▽

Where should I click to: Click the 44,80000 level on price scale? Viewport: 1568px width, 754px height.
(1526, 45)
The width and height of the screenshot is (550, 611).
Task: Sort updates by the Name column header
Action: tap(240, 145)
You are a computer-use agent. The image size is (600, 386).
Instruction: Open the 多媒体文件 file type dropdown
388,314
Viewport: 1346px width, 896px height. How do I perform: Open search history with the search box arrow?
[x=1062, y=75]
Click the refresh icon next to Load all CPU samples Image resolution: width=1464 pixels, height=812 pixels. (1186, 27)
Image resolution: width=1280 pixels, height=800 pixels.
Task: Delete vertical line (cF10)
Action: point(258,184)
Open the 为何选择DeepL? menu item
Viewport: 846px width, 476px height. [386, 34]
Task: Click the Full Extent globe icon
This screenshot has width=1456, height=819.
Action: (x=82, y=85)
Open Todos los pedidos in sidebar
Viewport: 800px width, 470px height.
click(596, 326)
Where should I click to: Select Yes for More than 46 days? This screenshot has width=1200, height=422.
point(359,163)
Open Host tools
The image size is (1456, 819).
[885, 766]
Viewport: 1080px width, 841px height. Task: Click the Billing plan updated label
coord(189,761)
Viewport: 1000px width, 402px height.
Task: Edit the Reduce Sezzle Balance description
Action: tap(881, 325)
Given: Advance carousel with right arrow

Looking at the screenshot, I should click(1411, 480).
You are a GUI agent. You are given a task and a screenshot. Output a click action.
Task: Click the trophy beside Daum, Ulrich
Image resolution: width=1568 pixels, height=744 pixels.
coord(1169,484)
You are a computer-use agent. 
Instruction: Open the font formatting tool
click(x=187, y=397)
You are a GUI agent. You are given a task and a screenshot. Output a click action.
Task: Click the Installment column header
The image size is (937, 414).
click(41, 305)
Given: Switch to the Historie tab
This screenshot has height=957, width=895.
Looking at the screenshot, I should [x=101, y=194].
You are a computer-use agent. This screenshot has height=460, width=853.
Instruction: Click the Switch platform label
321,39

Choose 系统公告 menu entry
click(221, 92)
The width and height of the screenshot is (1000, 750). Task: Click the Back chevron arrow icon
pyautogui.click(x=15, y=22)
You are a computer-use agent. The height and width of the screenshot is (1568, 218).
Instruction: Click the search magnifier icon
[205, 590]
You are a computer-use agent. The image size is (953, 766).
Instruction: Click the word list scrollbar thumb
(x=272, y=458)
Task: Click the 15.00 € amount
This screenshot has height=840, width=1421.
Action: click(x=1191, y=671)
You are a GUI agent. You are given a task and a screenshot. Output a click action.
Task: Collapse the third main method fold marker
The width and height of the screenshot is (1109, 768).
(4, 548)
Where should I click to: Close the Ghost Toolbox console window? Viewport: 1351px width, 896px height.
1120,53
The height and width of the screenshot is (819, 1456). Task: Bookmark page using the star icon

△

--- Exercise aim ---
Can you quote all of the records above verbatim, line for line, without changing a word?

--- Solution to this exercise ---
Where should I click to: Click the 44,80000 level on price scale? Viewport: 1568px width, 754px height.
(1526, 45)
The width and height of the screenshot is (550, 611).
Task: Sort updates by the Name column header
Action: tap(240, 145)
You are a computer-use agent. The image size is (600, 386).
Instruction: Open the 多媒体文件 file type dropdown
388,314
Viewport: 1346px width, 896px height. How do I perform: Open search history with the search box arrow?
[x=1062, y=75]
Click the refresh icon next to Load all CPU samples Image resolution: width=1464 pixels, height=812 pixels. (1186, 27)
Image resolution: width=1280 pixels, height=800 pixels.
Task: Delete vertical line (cF10)
Action: point(258,184)
Open the 为何选择DeepL? menu item
Viewport: 846px width, 476px height. [386, 34]
Task: Click the Full Extent globe icon
This screenshot has width=1456, height=819.
Action: (x=82, y=85)
Open Todos los pedidos in sidebar
Viewport: 800px width, 470px height.
click(596, 326)
Where should I click to: Select Yes for More than 46 days? This screenshot has width=1200, height=422.
point(359,163)
Open Host tools
The image size is (1456, 819).
[885, 766]
Viewport: 1080px width, 841px height. Task: Click the Billing plan updated label
coord(189,761)
Viewport: 1000px width, 402px height.
Task: Edit the Reduce Sezzle Balance description
Action: tap(881, 325)
Given: Advance carousel with right arrow

Looking at the screenshot, I should click(1411, 480).
You are a GUI agent. You are given a task and a screenshot. Output a click action.
Task: Click the trophy beside Daum, Ulrich
Image resolution: width=1568 pixels, height=744 pixels.
coord(1169,484)
You are a computer-use agent. 
Instruction: Open the font formatting tool
click(x=187, y=397)
You are a GUI agent. You are given a task and a screenshot. Output a click action.
Task: Click the Installment column header
The image size is (937, 414).
click(41, 305)
Given: Switch to the Historie tab
This screenshot has height=957, width=895.
Looking at the screenshot, I should [x=101, y=194].
You are a computer-use agent. This screenshot has height=460, width=853.
Instruction: Click the Switch platform label
321,39

Choose 系统公告 menu entry
click(221, 92)
The width and height of the screenshot is (1000, 750). Task: Click the Back chevron arrow icon
pyautogui.click(x=15, y=22)
You are a computer-use agent. The height and width of the screenshot is (1568, 218).
Instruction: Click the search magnifier icon
[205, 590]
You are a computer-use agent. The image size is (953, 766).
Instruction: Click the word list scrollbar thumb
(x=272, y=458)
Task: Click the 15.00 € amount
This screenshot has height=840, width=1421.
Action: click(x=1191, y=671)
You are a GUI agent. You are given a task and a screenshot. Output a click action.
Task: Collapse the third main method fold marker
The width and height of the screenshot is (1109, 768).
(4, 548)
Where should I click to: Close the Ghost Toolbox console window? Viewport: 1351px width, 896px height.
1120,53
The height and width of the screenshot is (819, 1456). Task: Bookmark page using the star icon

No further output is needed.